■ **摘录**:
───

在最高的级别上,ICTV规定了“域(realm)”的概念,对应细胞生物(细菌、古生菌和真核生物)中“域(domain)”的概念,用不同的英文单词以区别不同的阶元系统。(数年前曾有科学家提出细胞生物的进化树也能够适用于一些病毒,但这种看法并未被广泛接受。)
ICTV对阶元树的分支进行了规划,将RNA病毒归入核糖病毒域(Riboviria)。SARS-CoV-2和其他的冠状病毒都由单链RNA组成基因组,正属于这个域。但这对病毒学家远远不够,他们提出了更多的分类学组。美国马里兰州贝塞斯达市国家生物技术信息中心的进化生物学家尤金 · 库宁(Eugene Koonin)组建了一个研究团队分析所有的病毒基因组,结合病毒蛋白质的最新研究,为分类学画出初稿。
他们再次规划了核糖病毒域,并提出了3个新的域(见“病毒的域”)。“一些细节还待讨论,”库宁说,“但我们的分类学在2020年顺利地通过了ICTV的批准。另有2个新的域在2021年通过,但原先的4个域仍是体量最庞大的。”库宁认为最终域的数量会增加到25个。

───

从病毒分类摘录的最后一句之后接着往下写。 这些记录与病毒分类摘录的内容无关。

───

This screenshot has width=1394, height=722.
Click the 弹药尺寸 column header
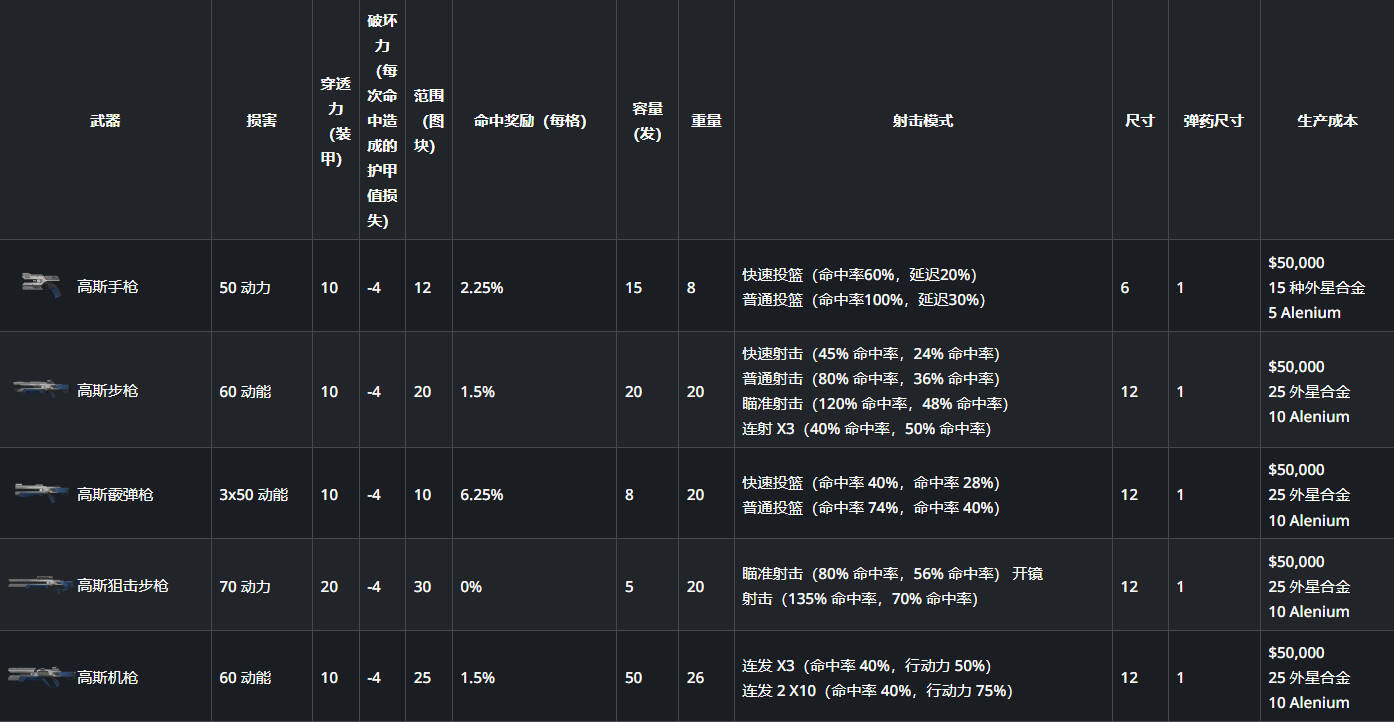coord(1214,121)
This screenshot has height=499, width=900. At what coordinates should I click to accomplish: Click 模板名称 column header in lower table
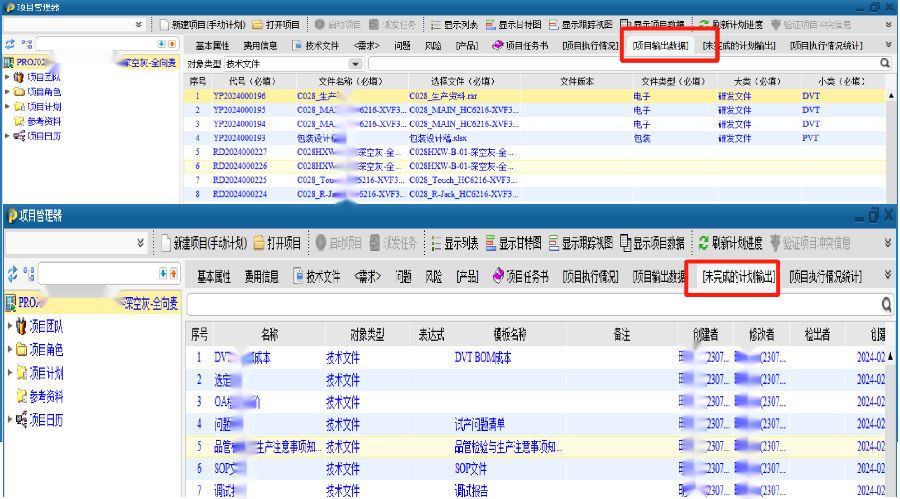point(490,334)
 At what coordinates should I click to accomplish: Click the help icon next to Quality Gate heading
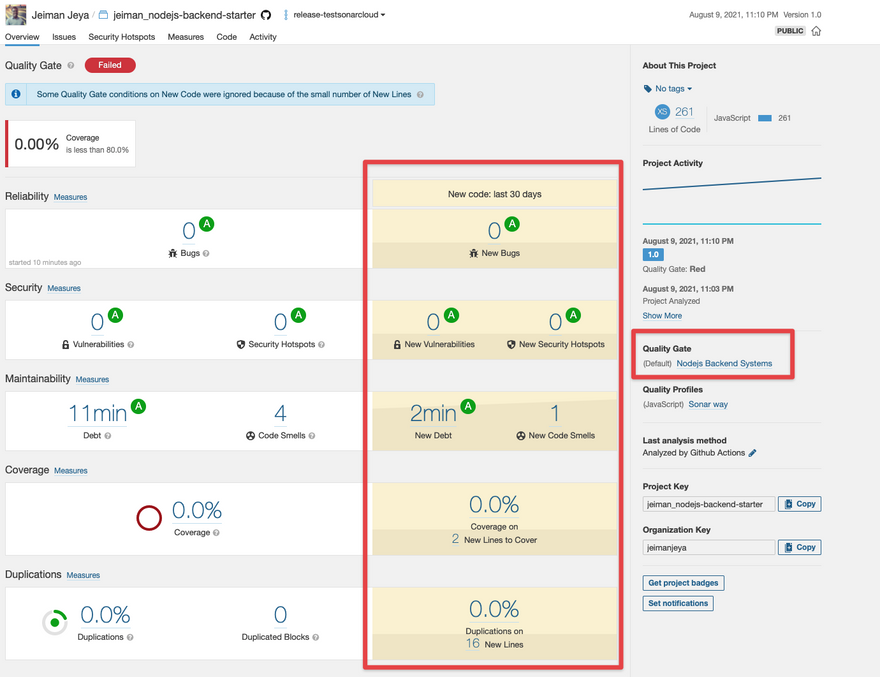tap(71, 66)
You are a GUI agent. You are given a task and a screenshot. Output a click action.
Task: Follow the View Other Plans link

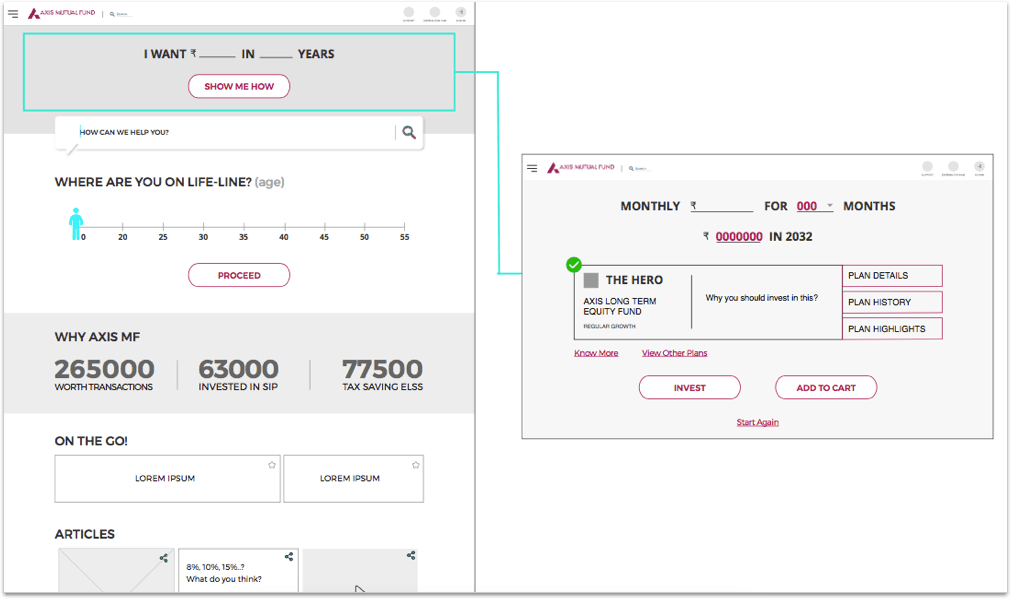tap(674, 353)
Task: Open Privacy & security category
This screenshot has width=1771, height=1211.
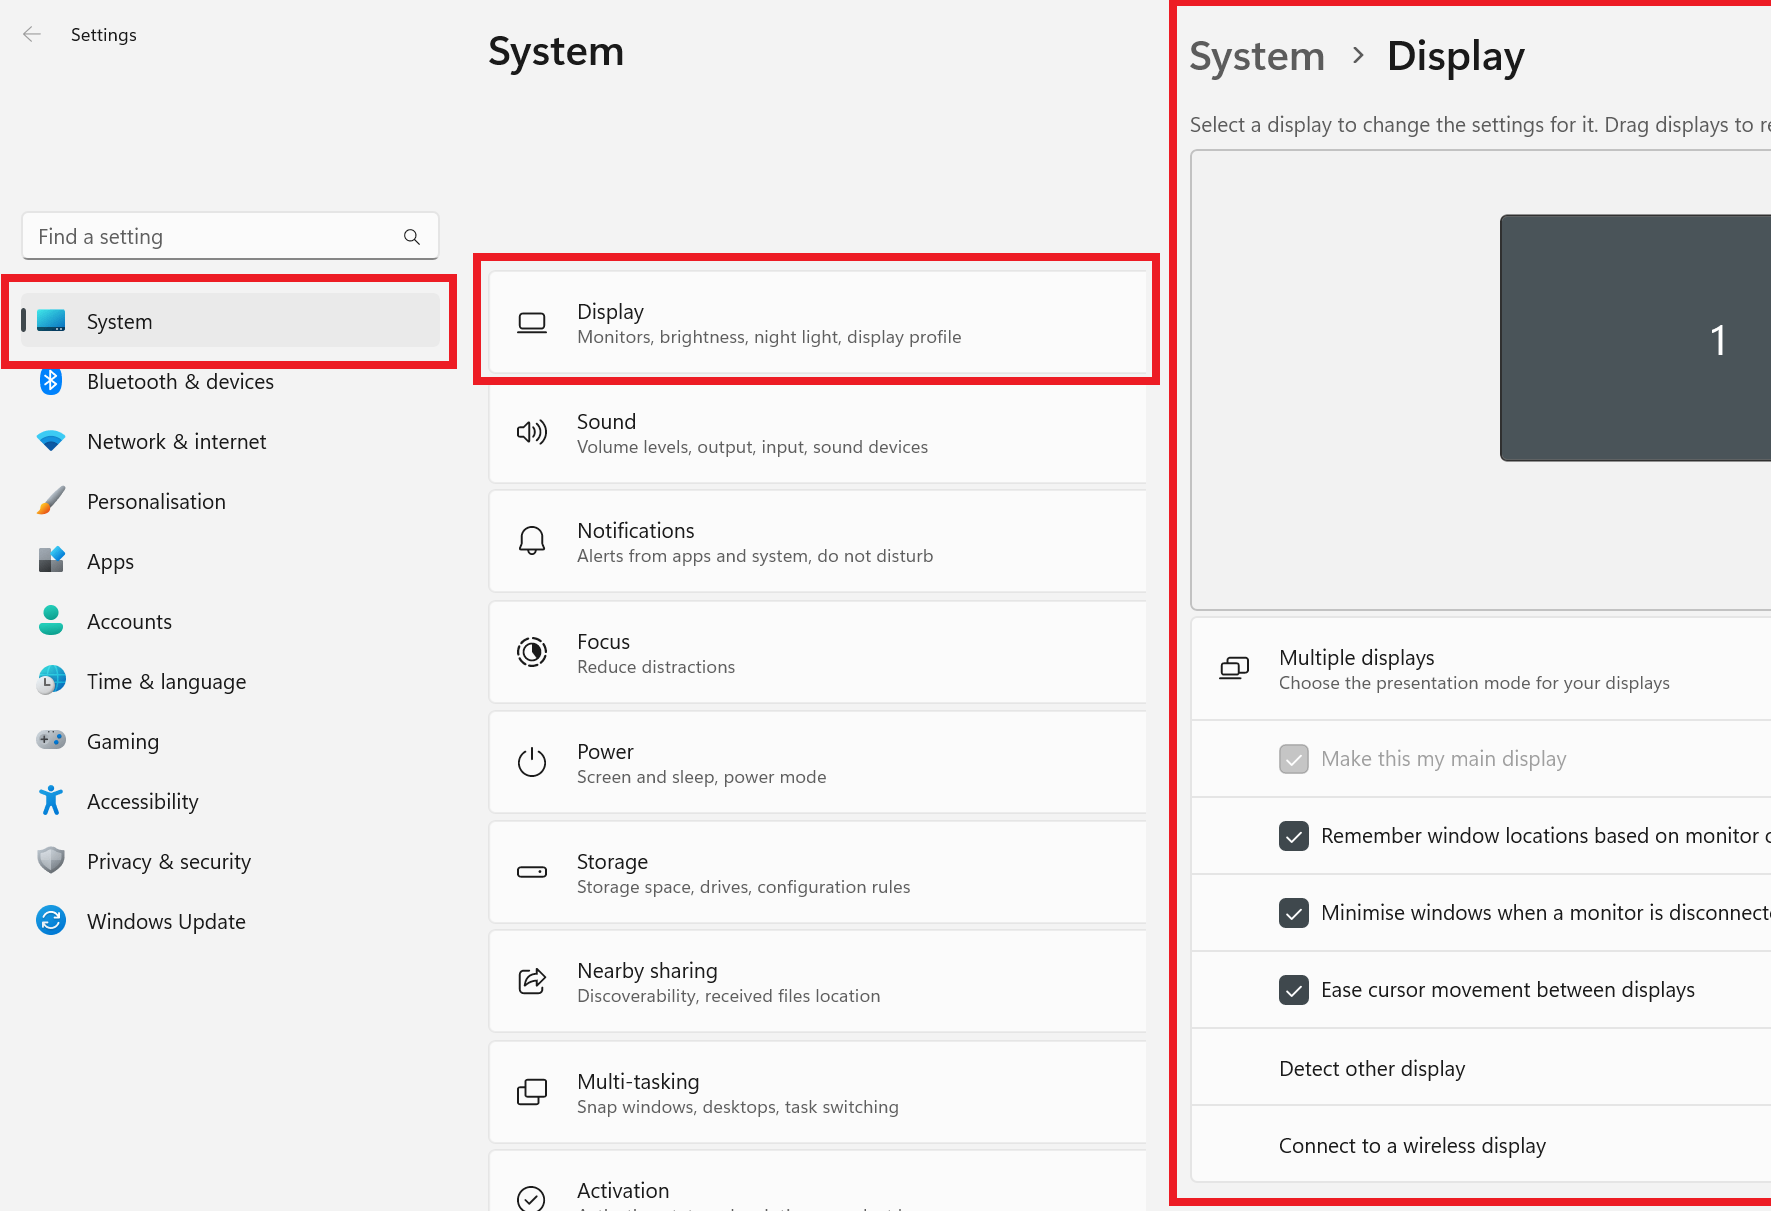Action: (x=168, y=862)
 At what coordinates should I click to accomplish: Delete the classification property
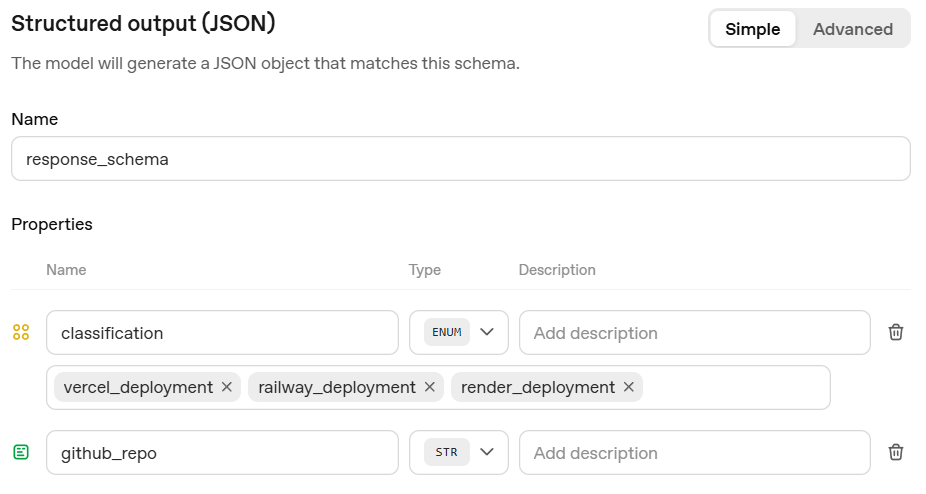coord(896,333)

───

■ **结果如下**:
这一数量佐证了许多科学家的猜测:病毒并没有一个共同的祖先。“所有病毒没有一个单一根源,”库宁说,“它不存在。”这意味着病毒在地球历史上有多次起源,那么就不能否认这种起源事件还会再次出现。“新病毒从头开始的起源过程依然在发生。”巴黎巴斯德研究所的病毒学家马特 · 克鲁波维奇(Mart Krupovic)表示。他参与了ICTV的决议,也在库宁的分类学团队中工作。
至于病毒域如何起源,病毒学家众说纷纭。它们可能直接来源于地球生命破晓之时的基因元素,甚至先于细胞的出现。它们可能从完整细胞中逸出或被排出,抛弃了细胞机制,仅仅保留了最简单的生命形式。库宁和克鲁波维奇倾向于一个兼取二者的假说:原始的基因元素从细胞生物中窃取基因,建立了病毒物质。库宁表示:“由于病毒有多重起源,那么其起源方式也可能各异。”他也是ICTV委员会成员,参与了新分类学的提案。
尽管病毒和细菌的阶元生命树看似毫无关系,它们的枝丫其实是相互接触的,存在着基因的交流。而病毒是否“活着”这个问题其实取决于个人对生命的定义。一些研究者认为它们并不算真正的生物,另一些则反对。“我倾向于它们是活着的,”日本东京大学研究病毒的生物信息学家绪方博之说,“它们在进化,它们有DNA或RNA组成的基因物质,而且它们在所有生物的进化中都很重要。”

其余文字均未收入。